What carries the argument
The connected components N_w of the normalizer N_G(T) parametrized by Weyl group elements w, and the orbits of the conjugation action by the torus T.
Load-bearing premise
The normalizer decomposes into components N_w that are irreducible varieties and that the torus acts by conjugation with orbit dimensions determined solely by the fixed subspace of w.
What would settle it
Observe whether in a concrete example, such as the group SL_n over the complex numbers with a specific permutation matrix corresponding to w, the elements of order 2 in N_w form orbits of the predicted dimension or not.
read the original abstract
We prove that the set of elements of a given finite order in the connected component $N_w$ of the normalizer $N_G(T)$ of a maximal torus $T$ of a semisimple group $G$ is either empty or a disjoint union of finitely many irreducible subvarieties $C_i$. The dimension of each $C_i$ equals the dimension of the subspace of fixed vectors for the action of the element $w$ of the Weyl group $W$ corresponding to the component $N_w$. Moreover, each $C_i$ is an orbit of the action of the torus $T$ on the component $N_w$ by conjugation.
Editorial analysis
A structured set of objections, weighed in public.
Referee Report
Summary.

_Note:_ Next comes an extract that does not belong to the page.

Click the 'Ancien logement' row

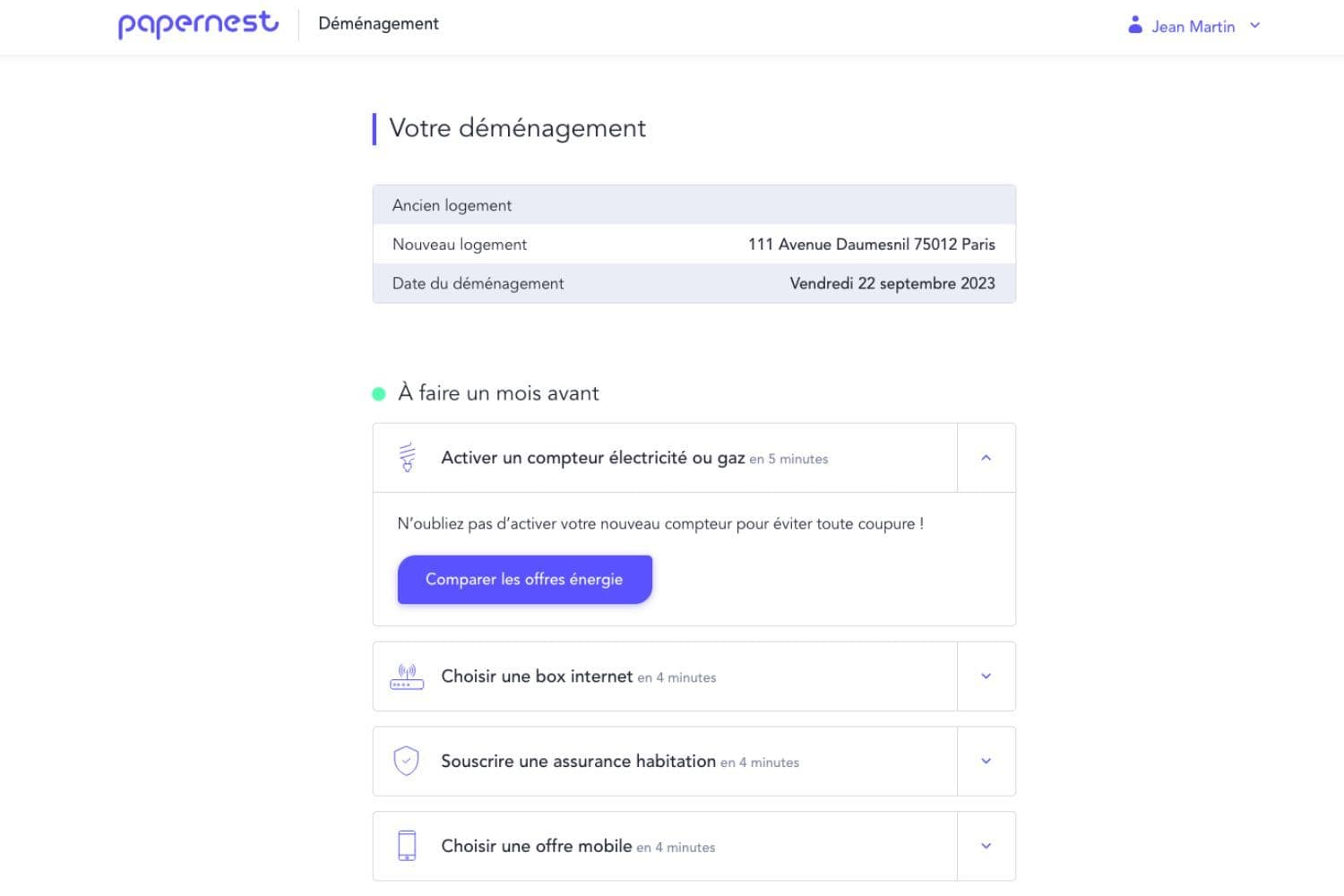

The paper proves that for a semisimple algebraic group G over an algebraically closed field with maximal torus T, and for each connected component N_w of the normalizer N_G(T) parametrized by a Weyl group element w, the locus of elements of any fixed finite order m is either empty or a finite disjoint union of irreducible subvarieties C_i. Each such C_i is a single orbit under the conjugation action of T, and has dimension equal to the dimension of the subspace of vectors in the Lie algebra fixed by the linear action of w.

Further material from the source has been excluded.